Talk to your analyst about the biggest challenges with the adoption of Machine Learning to drive business impact and you are likely to hear data as one of them. While there has been a huge improvement in the quality and volume of data, there is also a growing sense in organizations that there is a power law of sorts that is emerging in the problem space itself. At the risk of over-simplification, let’s invoke the 80/20 Pareto principle: metaphorically, 80% of the problems that you need to solve are now more or less well understood and if you have a decent team of analysts and have invested in BI and Data Science tools, it would take up 20% of your analytics team’s time to solve them. Conversely, a big (and increasing) share of time and effort will need to go to focus on the long tail of problems: solving them is going to create disproportionate value for the organization. Needless to say, these are not easy to solve – among the challenges, data is probably the biggest one. Over the last few weeks, we have looked at some of the strategies to work with small data.
Today, I want to focus on a specific challenge: what do you do when the life-blood of Machine Learning– labeled data for training the models – is not adequate? The traditional method almost all data scientists follow is to generate random samples of data from the underlying distribution and use that to train the models. You would call this method ‘passive learning’ – after all, once you pick a distribution, you stick with it. To be sure, your data scientist should be trying different sampling strategies, but there is no attempt to learn about the underlying distribution itself. Which brings us to Active Learning – and the key idea is that can we ‘help’ the algorithm to achieve greater accuracy by improving the training data? Here is a hypothetical example that serves to make the point. The figure is taken from this survey on Active Learning (well worth a look).
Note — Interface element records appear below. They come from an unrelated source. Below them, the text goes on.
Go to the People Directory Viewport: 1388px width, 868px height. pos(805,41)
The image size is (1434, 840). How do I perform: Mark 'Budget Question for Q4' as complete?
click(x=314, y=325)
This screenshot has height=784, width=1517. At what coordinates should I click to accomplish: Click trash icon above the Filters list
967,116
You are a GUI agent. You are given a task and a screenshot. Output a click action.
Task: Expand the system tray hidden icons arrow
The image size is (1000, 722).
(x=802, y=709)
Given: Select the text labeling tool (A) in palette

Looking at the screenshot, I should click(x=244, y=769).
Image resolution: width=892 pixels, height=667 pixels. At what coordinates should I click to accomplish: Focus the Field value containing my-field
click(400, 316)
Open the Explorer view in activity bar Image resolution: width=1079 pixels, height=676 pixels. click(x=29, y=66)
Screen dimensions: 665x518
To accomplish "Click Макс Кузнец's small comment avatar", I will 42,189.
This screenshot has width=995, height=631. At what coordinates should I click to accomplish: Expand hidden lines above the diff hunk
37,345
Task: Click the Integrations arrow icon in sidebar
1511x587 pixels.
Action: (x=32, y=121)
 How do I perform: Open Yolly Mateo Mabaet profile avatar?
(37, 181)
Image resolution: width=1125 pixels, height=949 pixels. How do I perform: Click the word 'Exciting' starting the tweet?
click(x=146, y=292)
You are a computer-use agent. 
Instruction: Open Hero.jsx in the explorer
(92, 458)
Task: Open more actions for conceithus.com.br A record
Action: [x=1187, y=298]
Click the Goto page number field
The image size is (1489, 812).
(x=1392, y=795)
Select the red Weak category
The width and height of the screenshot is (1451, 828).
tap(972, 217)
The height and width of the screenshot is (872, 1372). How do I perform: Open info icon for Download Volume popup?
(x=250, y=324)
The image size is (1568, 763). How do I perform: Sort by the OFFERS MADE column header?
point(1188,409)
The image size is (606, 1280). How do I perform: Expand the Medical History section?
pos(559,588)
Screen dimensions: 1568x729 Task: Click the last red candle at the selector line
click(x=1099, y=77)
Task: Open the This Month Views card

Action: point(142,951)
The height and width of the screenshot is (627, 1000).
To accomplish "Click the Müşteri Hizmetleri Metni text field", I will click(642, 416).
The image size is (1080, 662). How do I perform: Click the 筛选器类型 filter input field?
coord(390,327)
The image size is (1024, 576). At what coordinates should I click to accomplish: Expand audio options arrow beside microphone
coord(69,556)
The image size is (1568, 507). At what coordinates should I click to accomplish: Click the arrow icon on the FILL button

(a) shows the fairly common problem of classification – how do you create a decision boundary to divide the population into 2 clusters? (say ‘low-risk’ vs. ‘high-risk’ customers). And since you don’t have the luxury of knowing upfront the labels (i.e. red vs. green), the strategy would be to draw a sample from the population, label them and use that to train the model (in this case, logistic regression). (b) is what you would get with a random sample – it is clear that there is room for the model to be improved since the model is skewed away from the red points. In the normal course of events, we would take this is a model accuracy constraint and adjust the decision strategy accordingly. On the other hand, if you could figure out a way to get a better data sample, you could improve the model accuracy – which is shown in (c).
The underlying idea is quite intuitive and very compelling. Instead of being constrained by sampling strategies and leaving it to the machines to train models, what if humans can play a very active role in guiding the machine towards a better solution? I have always been a strong advocate of solution strategies that combine human intuition with the algorithms (AI = Augmented Intelligence) – and this could be an example of using that mindset. See below for a simplified flow:
- Start with the standard method of training a model using the training dataset (based on a sampling strategy)
- Use that trained model to score the population. Most standard data science projects end here – the model accuracy is a constraint you live with
- Before you baseline your population score, insert a human into the process – and get them to focus on specific data points where the machine not very confident (i.e. the confidence level is below a certain threshold).
- The human can take a look at this subset and accept/change the machine generated label. Which then is taken as the revised score.
- And in the next iteration, this labeled data goes into the mix for training the model.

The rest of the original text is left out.